═══ Records for the task ═══

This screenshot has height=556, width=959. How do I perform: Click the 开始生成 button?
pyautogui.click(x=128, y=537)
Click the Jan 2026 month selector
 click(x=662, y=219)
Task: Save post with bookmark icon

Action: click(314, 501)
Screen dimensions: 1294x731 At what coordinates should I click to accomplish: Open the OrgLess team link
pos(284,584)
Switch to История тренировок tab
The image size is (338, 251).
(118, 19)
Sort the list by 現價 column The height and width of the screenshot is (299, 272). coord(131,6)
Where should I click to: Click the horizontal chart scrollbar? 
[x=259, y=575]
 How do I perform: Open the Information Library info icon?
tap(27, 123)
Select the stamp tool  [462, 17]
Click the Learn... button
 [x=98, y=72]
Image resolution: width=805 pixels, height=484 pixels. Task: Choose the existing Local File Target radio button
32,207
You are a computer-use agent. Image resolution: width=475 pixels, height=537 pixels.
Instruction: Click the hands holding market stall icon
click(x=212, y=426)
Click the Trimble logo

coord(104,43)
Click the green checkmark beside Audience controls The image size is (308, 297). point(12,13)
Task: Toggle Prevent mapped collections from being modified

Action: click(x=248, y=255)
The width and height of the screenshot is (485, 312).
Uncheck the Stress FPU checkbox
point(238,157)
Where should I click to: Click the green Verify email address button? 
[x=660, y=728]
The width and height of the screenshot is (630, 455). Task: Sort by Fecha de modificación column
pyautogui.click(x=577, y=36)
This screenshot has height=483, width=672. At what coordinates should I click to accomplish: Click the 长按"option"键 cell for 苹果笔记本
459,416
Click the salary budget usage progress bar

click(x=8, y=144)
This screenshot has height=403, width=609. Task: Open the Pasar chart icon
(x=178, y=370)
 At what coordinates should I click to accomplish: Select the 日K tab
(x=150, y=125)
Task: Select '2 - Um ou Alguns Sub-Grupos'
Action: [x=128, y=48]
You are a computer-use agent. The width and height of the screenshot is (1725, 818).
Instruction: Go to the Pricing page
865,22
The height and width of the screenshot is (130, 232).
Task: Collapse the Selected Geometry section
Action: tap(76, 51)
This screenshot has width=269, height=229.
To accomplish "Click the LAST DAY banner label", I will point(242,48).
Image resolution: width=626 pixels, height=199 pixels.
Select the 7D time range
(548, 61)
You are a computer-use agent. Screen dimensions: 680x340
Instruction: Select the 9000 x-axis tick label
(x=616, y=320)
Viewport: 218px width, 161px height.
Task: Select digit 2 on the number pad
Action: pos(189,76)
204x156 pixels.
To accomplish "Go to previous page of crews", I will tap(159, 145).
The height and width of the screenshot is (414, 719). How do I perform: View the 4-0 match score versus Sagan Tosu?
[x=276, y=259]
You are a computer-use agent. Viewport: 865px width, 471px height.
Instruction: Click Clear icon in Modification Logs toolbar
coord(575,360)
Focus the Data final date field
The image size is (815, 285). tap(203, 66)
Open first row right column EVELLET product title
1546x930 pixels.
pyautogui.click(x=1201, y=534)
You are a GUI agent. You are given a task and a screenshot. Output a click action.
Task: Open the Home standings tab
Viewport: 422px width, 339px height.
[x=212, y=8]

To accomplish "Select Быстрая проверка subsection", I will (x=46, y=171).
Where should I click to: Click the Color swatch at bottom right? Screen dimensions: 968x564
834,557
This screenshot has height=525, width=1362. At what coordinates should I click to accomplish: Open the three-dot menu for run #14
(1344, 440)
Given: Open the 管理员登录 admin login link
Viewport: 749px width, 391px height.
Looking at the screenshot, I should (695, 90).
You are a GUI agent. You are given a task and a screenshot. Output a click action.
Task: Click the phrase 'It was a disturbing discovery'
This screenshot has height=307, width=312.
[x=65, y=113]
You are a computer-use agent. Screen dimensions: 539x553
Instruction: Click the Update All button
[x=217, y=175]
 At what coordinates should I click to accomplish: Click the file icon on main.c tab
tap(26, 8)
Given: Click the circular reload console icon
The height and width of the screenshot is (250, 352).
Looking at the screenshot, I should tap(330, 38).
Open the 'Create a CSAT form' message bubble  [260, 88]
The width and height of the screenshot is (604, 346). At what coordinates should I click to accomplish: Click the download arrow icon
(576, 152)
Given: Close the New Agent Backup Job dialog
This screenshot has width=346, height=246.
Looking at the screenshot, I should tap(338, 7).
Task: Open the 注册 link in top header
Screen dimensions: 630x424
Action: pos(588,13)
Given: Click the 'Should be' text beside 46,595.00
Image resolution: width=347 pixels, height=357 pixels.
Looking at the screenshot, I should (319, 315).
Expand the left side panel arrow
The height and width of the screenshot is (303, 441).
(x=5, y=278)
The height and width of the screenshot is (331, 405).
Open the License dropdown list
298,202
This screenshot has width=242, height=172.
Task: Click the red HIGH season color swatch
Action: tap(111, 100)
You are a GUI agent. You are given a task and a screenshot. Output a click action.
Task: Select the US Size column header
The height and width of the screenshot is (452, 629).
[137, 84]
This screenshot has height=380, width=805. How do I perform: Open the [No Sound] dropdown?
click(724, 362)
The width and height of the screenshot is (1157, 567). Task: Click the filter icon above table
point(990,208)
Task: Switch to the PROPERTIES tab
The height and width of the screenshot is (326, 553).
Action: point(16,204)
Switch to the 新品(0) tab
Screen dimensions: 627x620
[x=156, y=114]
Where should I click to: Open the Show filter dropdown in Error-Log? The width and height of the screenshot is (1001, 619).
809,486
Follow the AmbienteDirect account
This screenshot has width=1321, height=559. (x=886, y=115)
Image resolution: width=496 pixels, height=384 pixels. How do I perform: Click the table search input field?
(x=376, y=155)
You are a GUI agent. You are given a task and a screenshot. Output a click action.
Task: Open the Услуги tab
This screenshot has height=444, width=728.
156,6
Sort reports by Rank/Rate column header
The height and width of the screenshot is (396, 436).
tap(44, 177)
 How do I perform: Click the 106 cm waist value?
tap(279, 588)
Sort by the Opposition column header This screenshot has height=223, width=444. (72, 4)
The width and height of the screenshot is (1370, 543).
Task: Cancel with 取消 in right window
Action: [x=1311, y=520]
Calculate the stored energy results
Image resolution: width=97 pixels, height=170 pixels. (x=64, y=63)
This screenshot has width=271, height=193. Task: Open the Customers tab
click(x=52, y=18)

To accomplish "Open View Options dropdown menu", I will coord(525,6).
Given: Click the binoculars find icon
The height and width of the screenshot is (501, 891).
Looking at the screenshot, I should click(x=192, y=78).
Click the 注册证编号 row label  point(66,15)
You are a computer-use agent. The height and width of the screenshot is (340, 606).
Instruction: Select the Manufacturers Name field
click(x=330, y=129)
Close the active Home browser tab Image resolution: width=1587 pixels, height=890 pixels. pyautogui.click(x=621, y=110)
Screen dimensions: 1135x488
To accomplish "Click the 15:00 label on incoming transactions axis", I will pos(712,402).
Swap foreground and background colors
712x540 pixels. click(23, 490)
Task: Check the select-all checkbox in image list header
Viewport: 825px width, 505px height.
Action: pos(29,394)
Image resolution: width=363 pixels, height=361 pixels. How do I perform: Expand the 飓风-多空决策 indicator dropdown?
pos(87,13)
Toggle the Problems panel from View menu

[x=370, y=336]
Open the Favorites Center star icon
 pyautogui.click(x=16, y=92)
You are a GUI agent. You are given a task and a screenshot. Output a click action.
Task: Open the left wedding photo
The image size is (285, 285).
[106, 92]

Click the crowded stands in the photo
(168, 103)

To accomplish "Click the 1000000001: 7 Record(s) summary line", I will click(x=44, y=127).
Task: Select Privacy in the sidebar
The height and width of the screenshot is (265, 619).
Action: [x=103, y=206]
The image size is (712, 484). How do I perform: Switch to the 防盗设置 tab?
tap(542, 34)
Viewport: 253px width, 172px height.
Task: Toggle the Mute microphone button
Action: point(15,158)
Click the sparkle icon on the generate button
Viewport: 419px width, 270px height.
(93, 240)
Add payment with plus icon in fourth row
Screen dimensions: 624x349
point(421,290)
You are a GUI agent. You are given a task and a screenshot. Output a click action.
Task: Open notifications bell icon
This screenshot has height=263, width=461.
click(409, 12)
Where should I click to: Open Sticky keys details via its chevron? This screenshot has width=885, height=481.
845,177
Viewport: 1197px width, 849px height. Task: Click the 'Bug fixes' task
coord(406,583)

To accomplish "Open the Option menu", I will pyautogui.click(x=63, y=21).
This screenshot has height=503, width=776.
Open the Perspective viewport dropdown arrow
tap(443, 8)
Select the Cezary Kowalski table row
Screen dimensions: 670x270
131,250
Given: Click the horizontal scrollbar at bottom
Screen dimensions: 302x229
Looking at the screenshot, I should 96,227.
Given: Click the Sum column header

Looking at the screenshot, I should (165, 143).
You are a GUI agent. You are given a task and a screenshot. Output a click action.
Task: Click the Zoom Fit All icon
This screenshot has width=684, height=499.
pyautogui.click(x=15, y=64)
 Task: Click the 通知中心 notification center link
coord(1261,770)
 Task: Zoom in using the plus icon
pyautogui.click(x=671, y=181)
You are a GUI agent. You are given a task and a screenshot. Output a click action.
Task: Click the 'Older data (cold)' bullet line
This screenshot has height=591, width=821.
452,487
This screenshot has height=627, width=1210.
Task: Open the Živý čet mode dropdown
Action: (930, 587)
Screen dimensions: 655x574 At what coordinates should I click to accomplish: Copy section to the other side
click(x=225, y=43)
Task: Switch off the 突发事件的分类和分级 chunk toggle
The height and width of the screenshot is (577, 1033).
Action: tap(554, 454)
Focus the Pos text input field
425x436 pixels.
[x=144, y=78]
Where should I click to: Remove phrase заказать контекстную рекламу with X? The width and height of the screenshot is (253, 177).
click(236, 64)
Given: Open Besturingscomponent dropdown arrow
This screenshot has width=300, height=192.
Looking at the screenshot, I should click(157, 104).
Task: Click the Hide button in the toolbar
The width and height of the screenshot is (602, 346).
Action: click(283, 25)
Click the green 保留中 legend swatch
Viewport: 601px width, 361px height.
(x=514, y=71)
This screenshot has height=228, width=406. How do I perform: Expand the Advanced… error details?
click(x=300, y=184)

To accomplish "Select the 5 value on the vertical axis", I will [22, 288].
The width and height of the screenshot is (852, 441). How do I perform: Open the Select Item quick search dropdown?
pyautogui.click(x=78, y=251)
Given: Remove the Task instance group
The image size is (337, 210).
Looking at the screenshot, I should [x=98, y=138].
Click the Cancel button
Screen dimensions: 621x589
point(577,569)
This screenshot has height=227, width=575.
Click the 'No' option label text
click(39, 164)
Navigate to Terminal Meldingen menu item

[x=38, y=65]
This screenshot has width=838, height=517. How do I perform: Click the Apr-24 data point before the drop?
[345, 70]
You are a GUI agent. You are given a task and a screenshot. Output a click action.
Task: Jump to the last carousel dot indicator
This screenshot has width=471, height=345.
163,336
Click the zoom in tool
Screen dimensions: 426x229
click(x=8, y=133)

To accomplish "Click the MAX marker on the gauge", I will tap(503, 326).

═══

| Task details |
Where the word "beside" occurs in a line of the records, copy that line.

| Exercise result |
Click the green checkmark beside Audience controls The image size is (308, 297). point(12,13)
Given: Click the 'Should be' text beside 46,595.00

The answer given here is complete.